The Medicare statutes provide for Medicare to be the secondary payer whenever there is other insurance that covers health care for Medicare beneficiaries, but requires Medicare to make a conditional payment for the care when a primary insurer does not pay promptly. 42 U.S.C. § 1395y(b)(2). Medicare's payment is conditioned on reimbursement before the expiration of 60 days after Medicare receives notice or other information that payment has been or should be made from another source, and the Secretary may charge interest until reimbursement is made. Id. She may waive (in whole or part) the reimbursement requirement, if she determines that waiver is in the best interests of the program. 42 U.S.C. § 1395y(b)(2)(B)(v).

The Medicare statute, 42 U.S.C. § 1395ff, also provides for administrative review and appeal rights to beneficiaries to resolve MSP claim disputes.

Plaintiffs challenge the Defendant's 60–day requirement for immediate payment, with interest otherwise accruing, for reimbursement claims when beneficiaries wish to appeal or request a waiver of the reimbursement amount and the use of scare tactics accompanying its pre-decisional reimbursement demands, such as: imposition of exorbitant interest on unpaid claims; threats of cessation of the beneficiary's Social Security or Railroad Retirement payments, and collection referrals to several federal law enforcement agencies.

The Defendant argues that her procedures fully comply with the terms of the statute and fully protect Plaintiffs' due process rights while ensuring the important public interest in the fiscal integrity of Medicare.

[T]he nature of MSP monies reimbursable to Medicare, as opposed to non-MSP monies to which Medicare is not entitled, is not always discernible with pinpoint accuracy at the time a Medicare beneficiary becomes entitled to a settlement check ... which in whole or in part is meant to encompass medical expenses previously “conditionally” paid by Medicare.” Wall v. Leavitt, 2008 WL 4737164 *1 (E.D.Cal.2008). In Plaintiffs' cases, they were injured, received medical services, which were conditionally paid for by Medicare, subsequently received settlement proceeds from a primary payer, i.e., liability insurance company, were notified by Defendant, pursuant to a demand letter, of a reimbursement claim in a specified amount, which each respective plaintiff disputed. The demand letters informed the plaintiffs and plaintiffs-attorneys that the reimbursement claim must be paid within 60 days or interest of 11.375% would begin to accrue and collection actions could be initiated. (P's MSJ at 3–7; D's MSJ at 9–14) Plaintiffs' attorneys were given similar notice, but were additionally told that “Medicare's claim must be paid up front out of settlement proceeds before any distribution occurs.” (D's Memorandum in Support of Motion to Dismiss (doc. 16), Ex. 3: letter of 4/18/2007 to Van Osteen (attorney for Plaintiff Haro)), see also (P's MSJ at 7–8; D's MSJ at 14–16).
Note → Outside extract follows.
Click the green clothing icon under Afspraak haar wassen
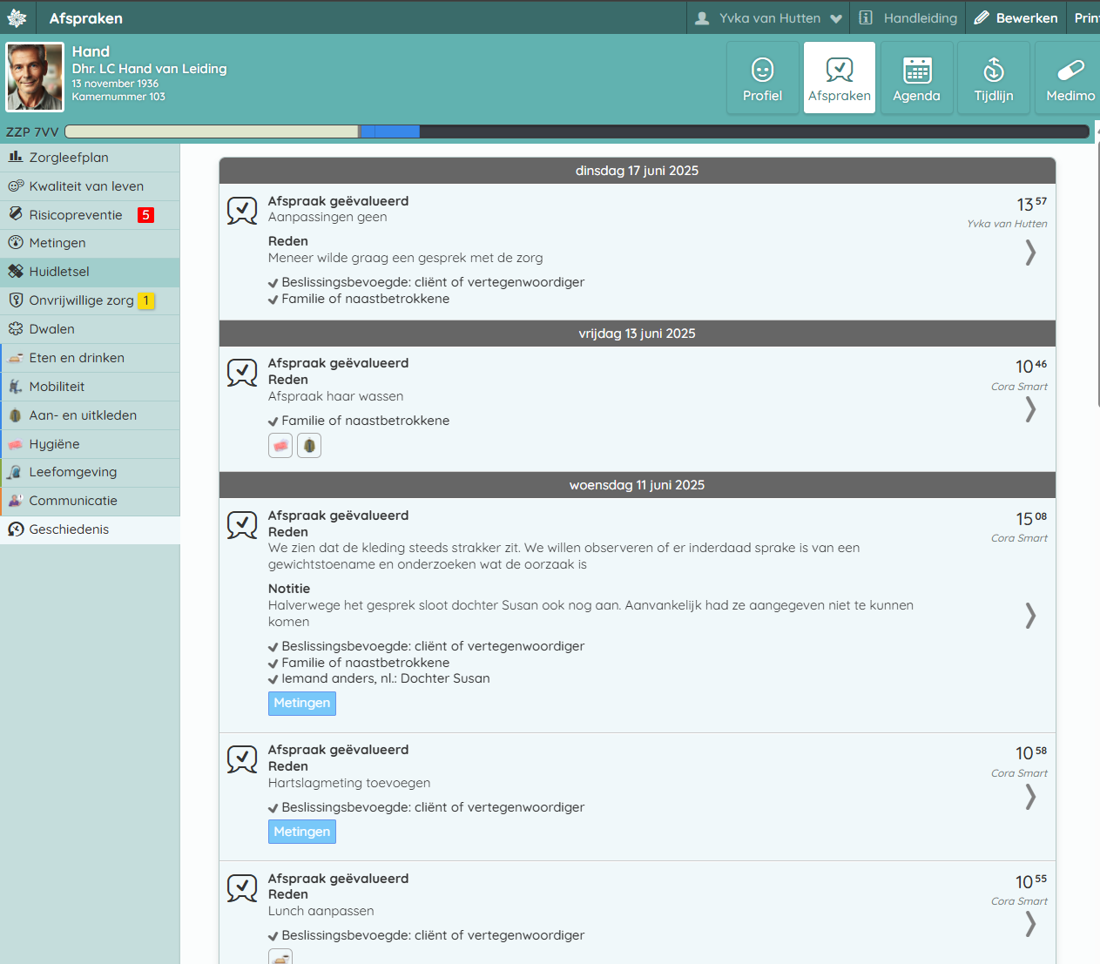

The Secretary submits she has revised the notice given beneficiaries. (D's MSJ, Ex. 31: Attachment E, Bates Stamp (BS) 302–306.) While she has changed the demand for immediate payment from “must pay” to “should pay” the revised notice continues in the same vein as the demand letters sent to the Plaintiffs in this case. First, it obfuscates the effect an appeal or waiver has on “what happens” if the beneficiary does not immediately repay Medicare, id. at BS 305, and fails to include language explaining that filing an appeal or waiver will suspend collection activities until agency review results in a final determination and then if the beneficiary “chose to retain the amount in dispute, the Secretary shall collect from the debtor the amount determined to be due, plus interest.” Infra p. 14 (quoting 45 C.F.R. § 30.18(h)(1)).

Additionally, the paragraph outlining the recovery measures the Secretary may take when a beneficiary does not “repay Medicare in full,” is confusing. It has been revised to include language that she will not refer recovery actions to the Department of Treasury for collection, pending administrative or judicial review, but suggests a beneficiary may be subject to other recovery measures and fails to address what happens upon a waiver request. (D's MSJ, Ex. 31: Attachment E at BS 305.)